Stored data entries
──────

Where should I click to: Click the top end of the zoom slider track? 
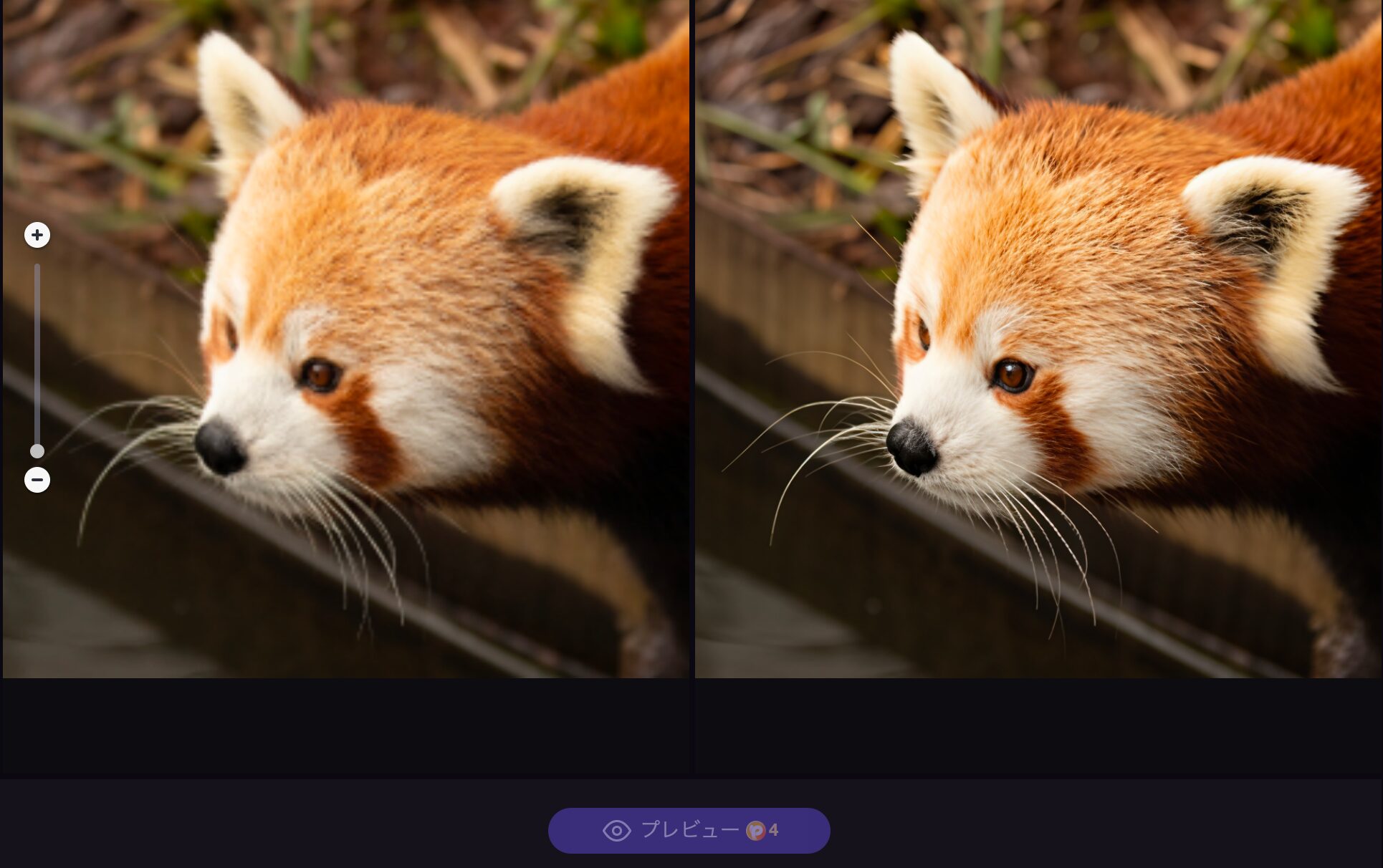37,267
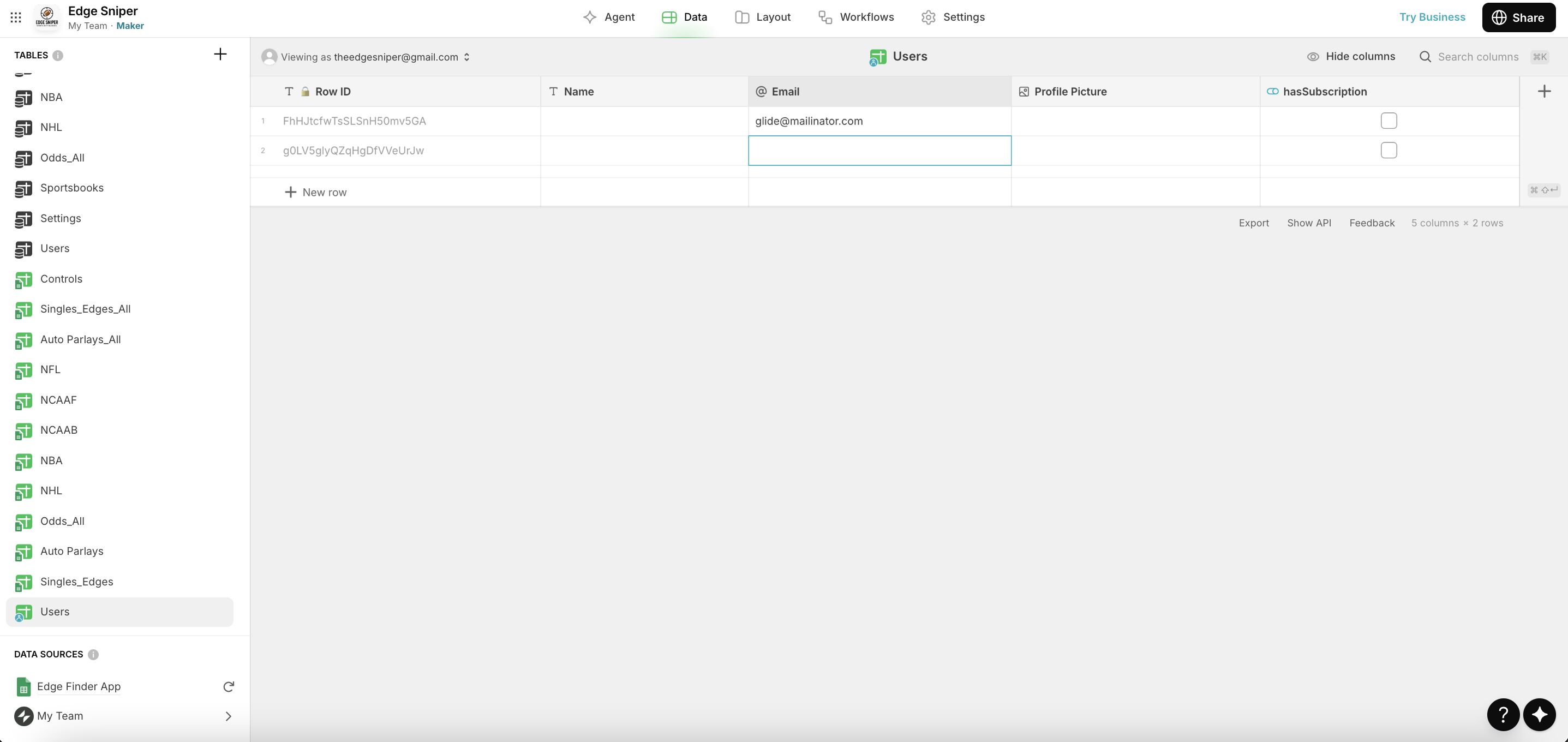Screen dimensions: 1568x742
Task: Click the plus icon to add a table
Action: (220, 54)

──────

Instructions to follow: Set down every line above exactly, pictures excluded.

Written answer:
Where should I click to: Click the top end of the zoom slider track? 
37,267
Screen dimensions: 1568x742
Task: Click the plus icon to add a table
Action: (220, 54)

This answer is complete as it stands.